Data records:
○ ○ ○ ○

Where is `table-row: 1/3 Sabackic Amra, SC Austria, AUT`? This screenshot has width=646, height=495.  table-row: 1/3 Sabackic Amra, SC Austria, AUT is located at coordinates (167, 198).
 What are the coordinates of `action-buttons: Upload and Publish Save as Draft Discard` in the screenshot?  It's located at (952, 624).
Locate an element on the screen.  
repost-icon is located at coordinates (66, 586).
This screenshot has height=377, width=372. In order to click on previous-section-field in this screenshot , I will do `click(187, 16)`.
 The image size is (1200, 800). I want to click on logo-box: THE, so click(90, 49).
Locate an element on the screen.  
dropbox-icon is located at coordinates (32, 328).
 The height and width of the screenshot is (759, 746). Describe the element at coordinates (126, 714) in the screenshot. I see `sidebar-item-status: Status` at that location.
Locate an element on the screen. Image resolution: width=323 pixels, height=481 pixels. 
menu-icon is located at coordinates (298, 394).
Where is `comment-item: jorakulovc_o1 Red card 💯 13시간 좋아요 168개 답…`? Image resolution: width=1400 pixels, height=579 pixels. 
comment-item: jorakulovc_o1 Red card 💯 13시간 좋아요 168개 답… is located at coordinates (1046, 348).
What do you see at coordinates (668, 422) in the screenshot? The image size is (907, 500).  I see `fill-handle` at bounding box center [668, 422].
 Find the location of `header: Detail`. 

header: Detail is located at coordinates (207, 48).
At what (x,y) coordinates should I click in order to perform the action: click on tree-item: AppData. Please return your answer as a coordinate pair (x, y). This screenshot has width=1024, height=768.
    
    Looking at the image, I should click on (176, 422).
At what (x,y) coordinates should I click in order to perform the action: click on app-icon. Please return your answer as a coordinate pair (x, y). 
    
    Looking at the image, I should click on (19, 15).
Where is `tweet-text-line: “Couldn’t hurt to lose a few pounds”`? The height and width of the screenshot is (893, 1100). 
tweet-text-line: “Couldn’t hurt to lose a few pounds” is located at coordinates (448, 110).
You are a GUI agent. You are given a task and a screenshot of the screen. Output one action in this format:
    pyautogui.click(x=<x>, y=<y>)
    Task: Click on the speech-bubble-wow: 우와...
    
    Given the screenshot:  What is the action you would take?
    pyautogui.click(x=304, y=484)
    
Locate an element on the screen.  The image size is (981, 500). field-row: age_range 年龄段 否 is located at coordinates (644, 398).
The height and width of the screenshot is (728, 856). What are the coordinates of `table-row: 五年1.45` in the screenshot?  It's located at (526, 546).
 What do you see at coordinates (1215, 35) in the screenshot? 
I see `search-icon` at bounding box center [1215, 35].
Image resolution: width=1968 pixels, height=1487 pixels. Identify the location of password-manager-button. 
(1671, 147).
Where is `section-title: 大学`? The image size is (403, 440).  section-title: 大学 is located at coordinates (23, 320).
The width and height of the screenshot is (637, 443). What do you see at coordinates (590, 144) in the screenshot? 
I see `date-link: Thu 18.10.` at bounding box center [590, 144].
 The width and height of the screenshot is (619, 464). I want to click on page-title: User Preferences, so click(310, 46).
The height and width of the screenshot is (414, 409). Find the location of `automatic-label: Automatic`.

○ ○ ○ ○

## TASK DETAILS
Copy every one of the records above word for word, with nothing changed.

## RESPONSE TO THE EXERCISE
Where is `table-row: 1/3 Sabackic Amra, SC Austria, AUT`? This screenshot has width=646, height=495.  table-row: 1/3 Sabackic Amra, SC Austria, AUT is located at coordinates (167, 198).
 What are the coordinates of `action-buttons: Upload and Publish Save as Draft Discard` in the screenshot?  It's located at (952, 624).
Locate an element on the screen.  
repost-icon is located at coordinates (66, 586).
This screenshot has height=377, width=372. In order to click on previous-section-field in this screenshot , I will do `click(187, 16)`.
 The image size is (1200, 800). I want to click on logo-box: THE, so click(90, 49).
Locate an element on the screen.  
dropbox-icon is located at coordinates (32, 328).
 The height and width of the screenshot is (759, 746). Describe the element at coordinates (126, 714) in the screenshot. I see `sidebar-item-status: Status` at that location.
Locate an element on the screen. Image resolution: width=323 pixels, height=481 pixels. 
menu-icon is located at coordinates (298, 394).
Where is `comment-item: jorakulovc_o1 Red card 💯 13시간 좋아요 168개 답…`? Image resolution: width=1400 pixels, height=579 pixels. 
comment-item: jorakulovc_o1 Red card 💯 13시간 좋아요 168개 답… is located at coordinates (1046, 348).
What do you see at coordinates (668, 422) in the screenshot? The image size is (907, 500).  I see `fill-handle` at bounding box center [668, 422].
 Find the location of `header: Detail`. 

header: Detail is located at coordinates (207, 48).
At what (x,y) coordinates should I click in order to perform the action: click on tree-item: AppData. Please return your answer as a coordinate pair (x, y). This screenshot has width=1024, height=768.
    
    Looking at the image, I should click on (176, 422).
At what (x,y) coordinates should I click in order to perform the action: click on app-icon. Please return your answer as a coordinate pair (x, y). 
    
    Looking at the image, I should click on (19, 15).
Where is `tweet-text-line: “Couldn’t hurt to lose a few pounds”`? The height and width of the screenshot is (893, 1100). 
tweet-text-line: “Couldn’t hurt to lose a few pounds” is located at coordinates (448, 110).
You are a GUI agent. You are given a task and a screenshot of the screen. Output one action in this format:
    pyautogui.click(x=<x>, y=<y>)
    Task: Click on the speech-bubble-wow: 우와...
    
    Given the screenshot:  What is the action you would take?
    pyautogui.click(x=304, y=484)
    
Locate an element on the screen.  The image size is (981, 500). field-row: age_range 年龄段 否 is located at coordinates (644, 398).
The height and width of the screenshot is (728, 856). What are the coordinates of `table-row: 五年1.45` in the screenshot?  It's located at (526, 546).
 What do you see at coordinates (1215, 35) in the screenshot? 
I see `search-icon` at bounding box center [1215, 35].
Image resolution: width=1968 pixels, height=1487 pixels. Identify the location of password-manager-button. 
(1671, 147).
Where is `section-title: 大学`? The image size is (403, 440).  section-title: 大学 is located at coordinates (23, 320).
The width and height of the screenshot is (637, 443). What do you see at coordinates (590, 144) in the screenshot? 
I see `date-link: Thu 18.10.` at bounding box center [590, 144].
 The width and height of the screenshot is (619, 464). I want to click on page-title: User Preferences, so click(310, 46).
The height and width of the screenshot is (414, 409). Find the location of `automatic-label: Automatic`.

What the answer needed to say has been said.